38.4. Berlin als Hauptstadt und das Berlin-Bonn-Problem

1. Januar 1995

Der Bonn-Vertrag vom 29. 6. 1994 tritt in Kraft. Die Region Bonn (Bundesstadt Bonn, Rhein-Sieg-Kreis, Kreis Ahrweiler) erhält vom Bund Ausgleichsmaßnahmen für den Verlust des Sitzes von Parlament und Regierung in Höhe von 2,81 Milliarden DM als abschließende finanzielle Kompensation bis zum Jahre 2004. Die bestehenden Hauptstadtvereinbarungen zugunsten der Stadt Bonn bleiben unberührt. Im Schwerpunktbereich Wissenschaftsstandort ist u. a. vorgesehen, in Bonn die Stiftung »Center of Advanced European Studies and Research« (CAESAR) für projektgebundene Grundlagenforschung zu errichten, ferner eine Fachhochschule Rhein-Sieg.

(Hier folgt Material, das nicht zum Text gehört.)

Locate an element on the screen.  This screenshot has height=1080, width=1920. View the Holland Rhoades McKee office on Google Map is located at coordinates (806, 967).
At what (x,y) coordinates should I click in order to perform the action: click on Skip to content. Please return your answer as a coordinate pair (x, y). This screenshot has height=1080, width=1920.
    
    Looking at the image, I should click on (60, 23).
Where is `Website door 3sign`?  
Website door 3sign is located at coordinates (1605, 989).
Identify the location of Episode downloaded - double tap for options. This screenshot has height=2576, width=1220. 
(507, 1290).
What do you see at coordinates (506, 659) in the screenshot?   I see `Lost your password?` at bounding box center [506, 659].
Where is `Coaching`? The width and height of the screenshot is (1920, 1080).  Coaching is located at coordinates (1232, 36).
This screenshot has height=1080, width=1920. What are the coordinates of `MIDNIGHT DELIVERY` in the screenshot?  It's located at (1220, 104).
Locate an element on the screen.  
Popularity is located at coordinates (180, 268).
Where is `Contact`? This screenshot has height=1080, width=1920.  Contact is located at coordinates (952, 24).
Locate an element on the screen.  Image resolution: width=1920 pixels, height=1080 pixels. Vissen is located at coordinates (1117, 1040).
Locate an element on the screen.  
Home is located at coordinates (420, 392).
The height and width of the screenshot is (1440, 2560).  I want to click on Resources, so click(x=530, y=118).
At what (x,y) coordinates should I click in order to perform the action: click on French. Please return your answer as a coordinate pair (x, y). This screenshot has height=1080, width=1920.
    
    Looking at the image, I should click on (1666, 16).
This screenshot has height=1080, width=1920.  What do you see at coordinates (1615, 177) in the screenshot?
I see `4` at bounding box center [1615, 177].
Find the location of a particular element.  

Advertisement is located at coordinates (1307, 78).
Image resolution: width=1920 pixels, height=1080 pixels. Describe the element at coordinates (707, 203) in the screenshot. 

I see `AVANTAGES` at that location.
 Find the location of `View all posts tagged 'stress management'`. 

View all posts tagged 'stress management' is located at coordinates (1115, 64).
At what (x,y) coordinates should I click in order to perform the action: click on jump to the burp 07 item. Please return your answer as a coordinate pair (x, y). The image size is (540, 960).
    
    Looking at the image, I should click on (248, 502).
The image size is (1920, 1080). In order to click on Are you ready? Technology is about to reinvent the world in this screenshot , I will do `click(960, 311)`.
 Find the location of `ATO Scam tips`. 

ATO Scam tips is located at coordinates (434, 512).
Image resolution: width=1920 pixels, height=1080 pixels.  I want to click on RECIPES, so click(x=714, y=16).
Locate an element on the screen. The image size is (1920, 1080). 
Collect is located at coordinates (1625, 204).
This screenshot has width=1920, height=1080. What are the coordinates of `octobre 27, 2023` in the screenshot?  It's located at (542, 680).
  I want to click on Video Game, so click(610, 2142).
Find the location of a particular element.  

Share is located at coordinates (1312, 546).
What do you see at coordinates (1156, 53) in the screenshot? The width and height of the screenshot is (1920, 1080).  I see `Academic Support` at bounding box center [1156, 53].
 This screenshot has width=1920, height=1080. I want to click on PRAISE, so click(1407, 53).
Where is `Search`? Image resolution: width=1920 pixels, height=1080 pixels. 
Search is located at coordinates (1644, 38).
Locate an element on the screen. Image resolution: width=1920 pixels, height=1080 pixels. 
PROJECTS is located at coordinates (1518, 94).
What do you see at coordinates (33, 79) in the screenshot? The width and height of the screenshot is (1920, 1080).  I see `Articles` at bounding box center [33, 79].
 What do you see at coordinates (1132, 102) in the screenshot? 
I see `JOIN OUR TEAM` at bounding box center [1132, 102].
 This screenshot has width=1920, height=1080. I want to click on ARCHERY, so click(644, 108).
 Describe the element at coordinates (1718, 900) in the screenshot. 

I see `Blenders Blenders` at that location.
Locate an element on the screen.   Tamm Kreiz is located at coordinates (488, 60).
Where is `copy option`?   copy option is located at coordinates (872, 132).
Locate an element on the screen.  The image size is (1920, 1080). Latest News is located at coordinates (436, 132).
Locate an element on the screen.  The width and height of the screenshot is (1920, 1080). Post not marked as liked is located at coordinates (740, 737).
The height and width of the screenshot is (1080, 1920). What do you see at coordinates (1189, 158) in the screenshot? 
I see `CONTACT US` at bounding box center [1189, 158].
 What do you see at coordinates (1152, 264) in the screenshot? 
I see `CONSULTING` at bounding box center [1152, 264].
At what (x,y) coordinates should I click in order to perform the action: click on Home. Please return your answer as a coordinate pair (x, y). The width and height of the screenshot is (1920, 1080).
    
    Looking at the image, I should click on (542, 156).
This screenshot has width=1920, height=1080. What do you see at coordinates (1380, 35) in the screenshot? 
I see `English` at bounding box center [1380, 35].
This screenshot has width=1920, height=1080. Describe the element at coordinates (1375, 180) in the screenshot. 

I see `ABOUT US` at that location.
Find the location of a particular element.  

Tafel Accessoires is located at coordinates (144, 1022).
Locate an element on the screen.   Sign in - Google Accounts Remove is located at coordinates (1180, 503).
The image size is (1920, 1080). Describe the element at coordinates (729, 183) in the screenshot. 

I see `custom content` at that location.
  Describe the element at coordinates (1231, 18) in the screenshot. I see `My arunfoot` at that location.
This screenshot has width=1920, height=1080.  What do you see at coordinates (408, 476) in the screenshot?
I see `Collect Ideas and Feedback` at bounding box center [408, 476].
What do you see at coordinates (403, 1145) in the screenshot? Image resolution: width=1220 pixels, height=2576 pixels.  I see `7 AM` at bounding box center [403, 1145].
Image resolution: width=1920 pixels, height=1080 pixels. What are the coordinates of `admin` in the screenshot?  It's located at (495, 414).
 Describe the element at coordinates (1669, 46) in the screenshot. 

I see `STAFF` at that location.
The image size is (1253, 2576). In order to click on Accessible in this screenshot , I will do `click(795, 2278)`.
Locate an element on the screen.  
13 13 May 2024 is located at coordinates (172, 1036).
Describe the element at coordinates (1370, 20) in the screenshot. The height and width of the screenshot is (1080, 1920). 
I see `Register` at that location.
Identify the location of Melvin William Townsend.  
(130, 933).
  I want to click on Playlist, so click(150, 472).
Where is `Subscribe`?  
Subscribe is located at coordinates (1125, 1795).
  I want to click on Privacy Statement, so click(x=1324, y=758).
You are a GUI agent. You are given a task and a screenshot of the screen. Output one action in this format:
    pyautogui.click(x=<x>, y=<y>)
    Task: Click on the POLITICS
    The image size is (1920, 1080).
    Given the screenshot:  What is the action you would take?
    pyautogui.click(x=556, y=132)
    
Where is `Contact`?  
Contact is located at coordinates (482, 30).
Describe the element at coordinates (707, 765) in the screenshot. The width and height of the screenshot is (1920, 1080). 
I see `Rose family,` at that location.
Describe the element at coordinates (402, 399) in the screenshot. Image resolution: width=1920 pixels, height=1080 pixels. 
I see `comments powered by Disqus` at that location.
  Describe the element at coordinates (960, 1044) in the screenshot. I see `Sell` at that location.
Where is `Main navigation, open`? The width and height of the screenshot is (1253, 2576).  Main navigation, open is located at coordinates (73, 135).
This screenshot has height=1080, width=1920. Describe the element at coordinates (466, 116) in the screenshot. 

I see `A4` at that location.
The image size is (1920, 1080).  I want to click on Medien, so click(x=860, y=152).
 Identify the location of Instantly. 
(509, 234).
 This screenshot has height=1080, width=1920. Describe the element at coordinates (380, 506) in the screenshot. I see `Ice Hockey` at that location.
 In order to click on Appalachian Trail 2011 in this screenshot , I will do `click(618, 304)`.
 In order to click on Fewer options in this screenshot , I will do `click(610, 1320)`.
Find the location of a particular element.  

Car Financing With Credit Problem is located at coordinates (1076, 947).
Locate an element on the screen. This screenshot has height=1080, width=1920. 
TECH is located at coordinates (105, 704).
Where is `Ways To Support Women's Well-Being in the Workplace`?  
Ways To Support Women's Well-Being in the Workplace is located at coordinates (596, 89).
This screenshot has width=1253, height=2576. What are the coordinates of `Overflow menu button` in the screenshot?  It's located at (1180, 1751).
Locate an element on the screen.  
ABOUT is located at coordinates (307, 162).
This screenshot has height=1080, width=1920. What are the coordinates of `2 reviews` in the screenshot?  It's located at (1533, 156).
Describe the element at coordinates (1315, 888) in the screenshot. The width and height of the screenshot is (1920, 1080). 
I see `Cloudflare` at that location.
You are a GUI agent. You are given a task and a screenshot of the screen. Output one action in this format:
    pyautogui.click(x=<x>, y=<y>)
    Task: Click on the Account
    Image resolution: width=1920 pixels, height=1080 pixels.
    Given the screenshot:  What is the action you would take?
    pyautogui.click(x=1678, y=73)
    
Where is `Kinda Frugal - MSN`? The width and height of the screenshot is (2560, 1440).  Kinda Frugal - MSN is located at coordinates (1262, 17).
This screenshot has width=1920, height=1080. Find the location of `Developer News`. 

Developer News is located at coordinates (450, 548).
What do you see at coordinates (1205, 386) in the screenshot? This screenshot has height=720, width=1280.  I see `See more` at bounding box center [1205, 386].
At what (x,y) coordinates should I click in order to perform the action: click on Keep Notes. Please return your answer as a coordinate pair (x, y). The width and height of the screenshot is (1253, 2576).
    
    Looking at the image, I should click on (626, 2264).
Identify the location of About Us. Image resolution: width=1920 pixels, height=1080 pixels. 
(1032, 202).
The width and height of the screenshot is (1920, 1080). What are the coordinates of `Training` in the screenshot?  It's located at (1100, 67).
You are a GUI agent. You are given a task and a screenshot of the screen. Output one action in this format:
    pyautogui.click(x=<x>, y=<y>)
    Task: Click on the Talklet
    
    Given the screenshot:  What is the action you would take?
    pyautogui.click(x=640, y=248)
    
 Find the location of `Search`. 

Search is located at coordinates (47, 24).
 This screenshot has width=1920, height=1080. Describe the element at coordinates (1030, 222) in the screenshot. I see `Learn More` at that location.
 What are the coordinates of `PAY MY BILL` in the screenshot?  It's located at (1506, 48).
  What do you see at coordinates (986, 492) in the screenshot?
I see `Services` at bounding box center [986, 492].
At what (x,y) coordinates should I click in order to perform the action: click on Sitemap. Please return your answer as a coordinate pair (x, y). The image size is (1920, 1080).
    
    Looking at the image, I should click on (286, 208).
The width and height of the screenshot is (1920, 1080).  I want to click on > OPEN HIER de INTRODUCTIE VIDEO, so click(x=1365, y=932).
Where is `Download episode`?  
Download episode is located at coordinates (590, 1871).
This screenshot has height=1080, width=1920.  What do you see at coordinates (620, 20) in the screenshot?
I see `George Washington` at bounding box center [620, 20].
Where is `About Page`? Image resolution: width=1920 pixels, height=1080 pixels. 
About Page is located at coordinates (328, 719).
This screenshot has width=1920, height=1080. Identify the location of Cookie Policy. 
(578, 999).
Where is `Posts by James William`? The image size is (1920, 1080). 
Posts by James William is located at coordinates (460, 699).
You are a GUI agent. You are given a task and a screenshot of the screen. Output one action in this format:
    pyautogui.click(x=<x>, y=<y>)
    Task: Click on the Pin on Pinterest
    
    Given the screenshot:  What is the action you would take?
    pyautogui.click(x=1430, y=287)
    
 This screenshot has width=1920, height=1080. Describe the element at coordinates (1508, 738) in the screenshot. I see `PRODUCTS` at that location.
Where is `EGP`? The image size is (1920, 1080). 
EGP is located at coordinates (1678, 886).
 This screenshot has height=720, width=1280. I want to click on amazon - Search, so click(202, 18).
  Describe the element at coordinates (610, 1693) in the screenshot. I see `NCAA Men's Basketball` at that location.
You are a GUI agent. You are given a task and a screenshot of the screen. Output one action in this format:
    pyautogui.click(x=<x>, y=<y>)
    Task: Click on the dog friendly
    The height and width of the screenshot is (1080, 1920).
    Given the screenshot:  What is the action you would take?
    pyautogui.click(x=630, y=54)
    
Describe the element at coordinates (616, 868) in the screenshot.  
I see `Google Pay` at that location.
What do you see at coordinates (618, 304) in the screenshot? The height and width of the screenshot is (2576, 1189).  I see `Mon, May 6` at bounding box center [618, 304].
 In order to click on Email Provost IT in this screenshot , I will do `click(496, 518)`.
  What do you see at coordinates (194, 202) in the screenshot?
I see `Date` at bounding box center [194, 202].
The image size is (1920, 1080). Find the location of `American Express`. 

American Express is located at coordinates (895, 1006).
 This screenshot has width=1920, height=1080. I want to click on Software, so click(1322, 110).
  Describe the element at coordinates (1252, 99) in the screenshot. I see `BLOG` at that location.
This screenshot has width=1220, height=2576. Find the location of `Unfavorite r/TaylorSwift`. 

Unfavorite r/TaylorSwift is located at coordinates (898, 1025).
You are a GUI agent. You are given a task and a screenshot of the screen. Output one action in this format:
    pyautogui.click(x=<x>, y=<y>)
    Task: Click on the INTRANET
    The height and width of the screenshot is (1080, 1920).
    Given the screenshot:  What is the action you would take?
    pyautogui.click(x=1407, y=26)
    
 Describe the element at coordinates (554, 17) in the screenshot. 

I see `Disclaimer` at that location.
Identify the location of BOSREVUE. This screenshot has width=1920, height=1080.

An die Universität Bonn anzubinden sind ein »Zentrum für Europäische Integrationsforschung« (ZEI) und ein »Nord-Süd-Zentrum für Entwicklungsforschung« (ZEF). In Kraft tritt zugleich der Hauptstadtfinanzierungsvertrag zwischen dem Bund und dem Land Berlin vom 30. 6. 1994. Bis zum 31. 12. 2004 erhält Berlin einen abschließenden Gesamtbetrag von 1,3 Milliarden DM, vor allem zur Finanzierung der Verkehrsinfrastruktur (U- und S-Bahn, Straßentunnel).